__Assigned task A__: Check each statement against the passage on Bill Earthman, answering yes or no and quoting the words of the passage that settle it: (i) Some of Bill's athletes train in Peru. (ii) In an Ironman, the run comes before the bike ride. (iii) Bill's first diagnosis was vocal paralysis.
__Assigned task B__: Write the next part of the passage on Bill Earthman, picking up after its final sentence.

__Passage to read__:
◆ ◆ ◆
Thousands of miles from his Austin, Texas, home, endurance athletes coached by Bill Earthman are training for grueling, day-long tests of strength and stamina like no other: the Ironman Triathlon.
Bill’s athletes live and train in the U.S., the U.K., South Africa, Peru, Mexico and Australia. And they may travel to nearly every continent of the world to compete in Ironman Triathlon series events.
Participants first must swim 2.4 miles. Then, they immediately bike a 112-mile route. And finally, they run 26.2 miles. All in 17 hours or less, challenged by weather, waters and terrain unique to the venue — and by the body’s creeping levels of lactic acid that can cripple an athlete’s performance.
“You don’t want to work too hard or work too easy during an Ironman,” says Bill, age 50, a former Ironman competitor himself. “You want to find that perfect balance and finish with everything having been expended.”
Bill’s athletes count on him to teach, guide, mentor, cajole, encourage and inspire via a regular phone call or Skype. And to listen.
“They want to talk to me and talk about how they’re doing with their workouts,” Bill says. “We can talk about the training data we’re collecting. We talk about their diet regimens and the stress in their lives and the sleep they are getting. And I am really paying attention to their voice and listening for the stress in their voice. You can tell if they are recovering from their training or dragging. And we can talk about adjusting things if we need to.”
To talk and coach his athletes to peak performance, Bill needs his voice.
For a time in spring 2014, Bill feared his voice would be silenced. His voice got very hoarse and he was initially diagnosed with vocal paralysis. Upon further exploration by Bill’s doctors, cancer was found in his larynx, and some were recommending that his voice box be removed.
Coaching without his voice? Being a dad to two kids without his voice? There had to be other options.
Conventional radiation therapy didn’t make the cut. Buddies who had cancer on the tongue and back of the throat had regretted their conventional radiation treatments because of the side effects they had to live with.
◆ ◆ ◆
__Entries supplied__:

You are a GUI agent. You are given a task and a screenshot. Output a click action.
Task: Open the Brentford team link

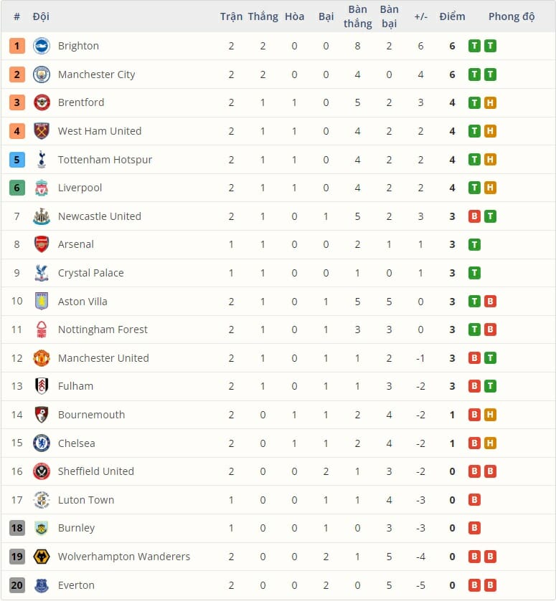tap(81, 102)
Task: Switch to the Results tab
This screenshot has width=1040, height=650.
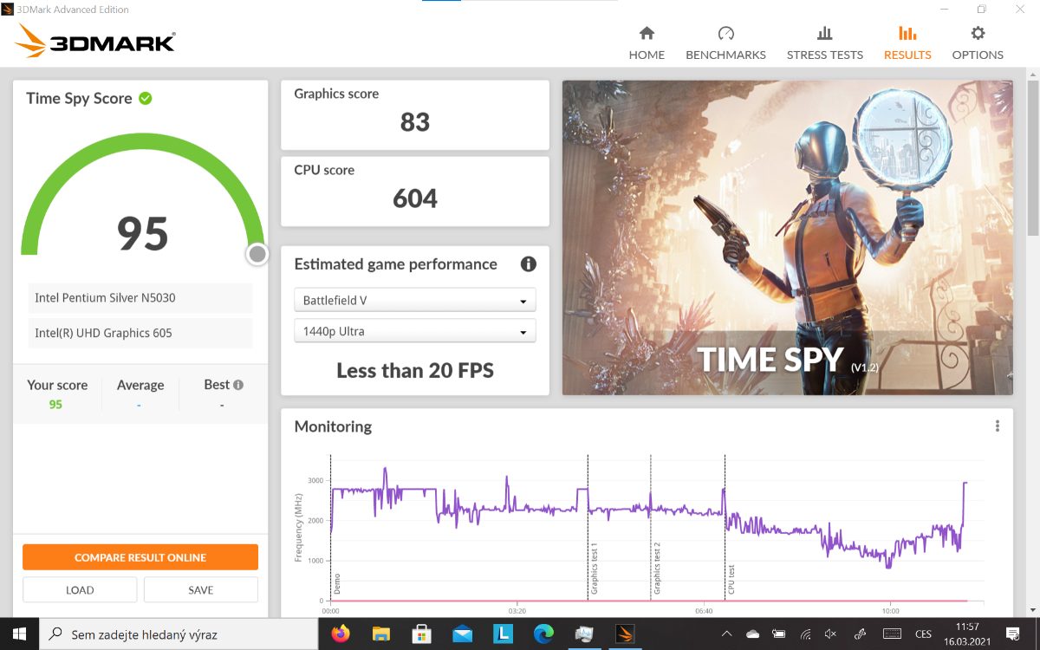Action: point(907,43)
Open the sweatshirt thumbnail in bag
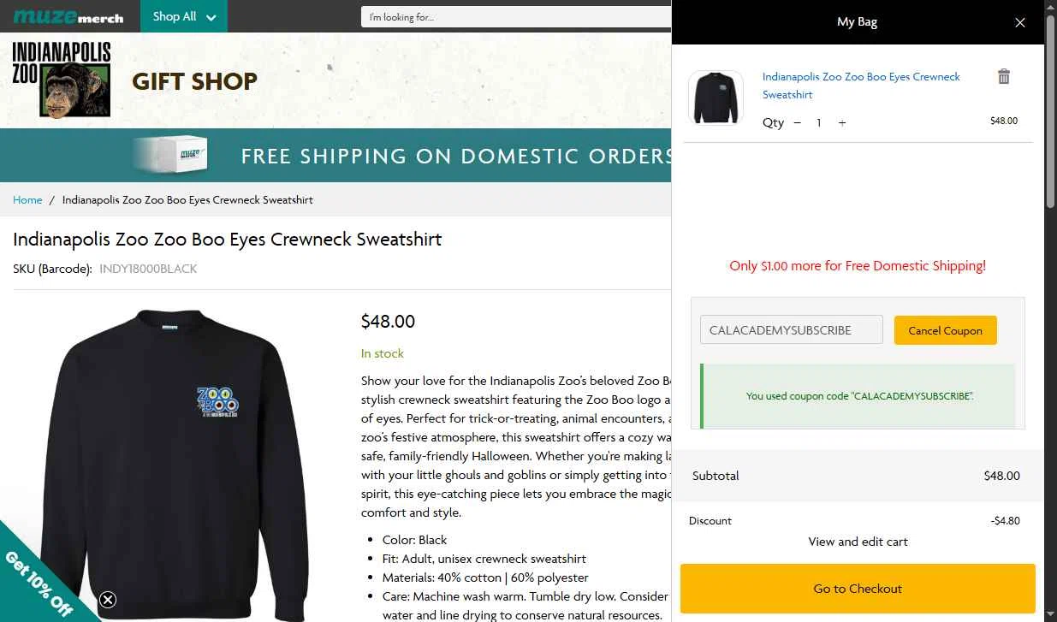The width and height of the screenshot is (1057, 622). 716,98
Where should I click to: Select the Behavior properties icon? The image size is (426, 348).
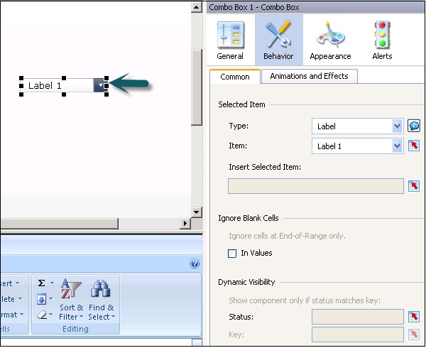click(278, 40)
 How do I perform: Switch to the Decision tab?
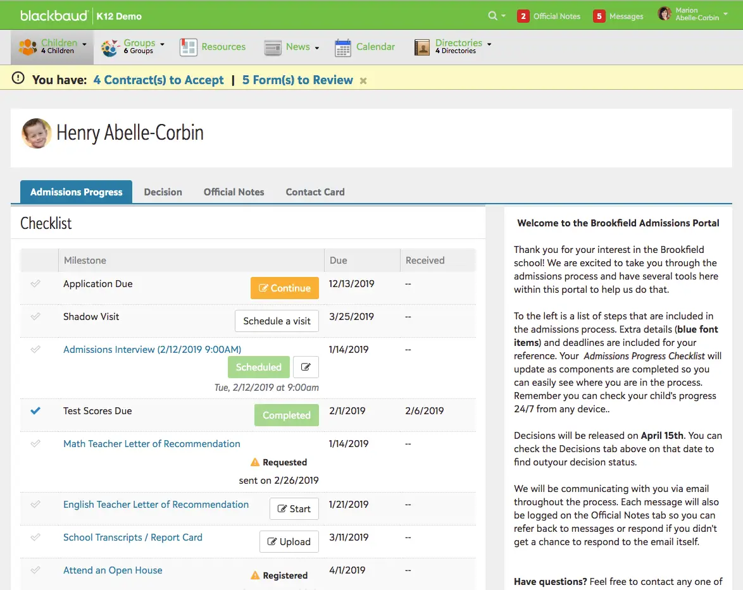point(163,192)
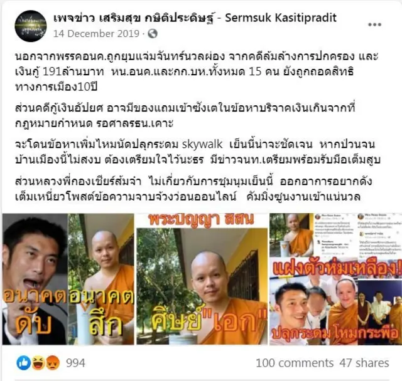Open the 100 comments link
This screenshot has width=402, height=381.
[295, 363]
◆ ◆ ◆
__Task response A__:
(i) Yes: "Bill’s athletes live and train in the U.S., the U.K., South Africa, Peru, Mexico and Australia."
(ii) No: "Then, they immediately bike a 112-mile route. And finally, they run 26.2 miles."
(iii) Yes: "he was initially diagnosed with vocal paralysis."

__Task response B__:
In Houston, Texas, Bill met with Steven Frank, M.D., medical director at MD Anderson Proton Therapy Center. “‘Side effects from your cancer treatment could last a lifetime,’” Bill recalled Dr. Frank saying. “‘So, you want to do the least invasive cancer treatment possible and reduce the harm to healthy tissue.’”
Understanding the idea of spillover radiation or what doctors call “the integral dose” — radiation unintentionally hitting parts of normal healthy organs and tissue outside the cancer target — had a big impact on Bill. “Why shoot all this radiation into perfectly good cells?” Bill asks. “You use a rifle. Not a shotgun.”
Three rounds of chemotherapy reduced Bill’s cancer. Then, Bill underwent 33 rounds of proton beam therapy in summer 2014. Four more chemo treatments completed his cancer therapy.
He experienced some pain during his last two proton treatments, “but it was bearable,” he says. And nothing like the “complete nightmare” his friends had experienced during and after their conventional radiation treatments.
“And my bounce back was so quick after my treatments,” he says. “People [who had conventional radiation] said, ‘You’re going to need a feeding tube and you’re going to lose all this weight.’ But I gained weight.”
Still, Bill’s voice has changed. It’s deeper.
But he has it. And he can put his voice to use, raising and lowering it, using the power of inflection and pause to communicate his advice to the endurance athletes who have hired him. It’s the same voice he uses to be a good dad to his kids.